Nigel Owens (pictured), one of Wales' most respected refs, says: "There's a career option now and if you are good there are structures in place which you can move through and become the highest potential referee that you possibly can.

"There's an opportunity for you to be a professional referee and to make a career out of it."

Throwing his support behind Sport Wales' Behind Every Star Campaign - which is raising awareness of coaching and volunteering opportunities - Owens added: "I think most importantly, it's an opportunity to be a part of rugby, to put something back in.

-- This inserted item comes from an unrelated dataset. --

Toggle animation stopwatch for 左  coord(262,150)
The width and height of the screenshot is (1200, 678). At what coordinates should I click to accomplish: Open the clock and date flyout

"If you don't like playing, or you're injured, or you're not good enough to play at a certain level, then there's an opportunity for you to enjoy it and be a part of it by refereeing."

Owens started volunteering aged just 16 and heartily recommends others to consider refereeing as a way to get involved with rugby.

He says: "Refereeing started as a hobby really.

"I just did it, by chance, in school.

"There were posters up looking for referees, so I started off by helping out and volunteering."

In a bid to inspire the people of Wales to play their part, esteemed photographer Terry Morris turned his attention to the world of sport, capturing 11 of Wales' sporting heroes of the moment - including Wales and Lions centre Jamie Roberts - with one of their most influential coaches to date.

The Behind Every Star photographic exhibition wraps up its extended tour of Wales by touching down at Festival Park Shopping Centre, Blaenau, Gwent, from October 29-30.

Owens added: "Behind Every Star is a great initiative to get the message out to people who maybe don't realise what they can be part of and how important it is [to volunteer and coach].

"Every one of those players, like Ryan Jones and Shane Williams, has got there thanks to the volunteers in their local community who have been willing to go and open the rugby club on a Sunday morning, or wash the kit for them to train, or give up a night or two a week to go and coach the kids.

"And then there's the people who give up their time to go and referee on Sunday mornings so that all these future stars could be able to play and be part of this game.

"It's important we don't forget those people who give all their time - the parents, the uncles and aunties and grandfathers who take their kids training or give up their time and go out to mark the pitch on a Sunday morning and make sure it's okay for people to play and be part of everything we have here in Wales, in whatever sport it is."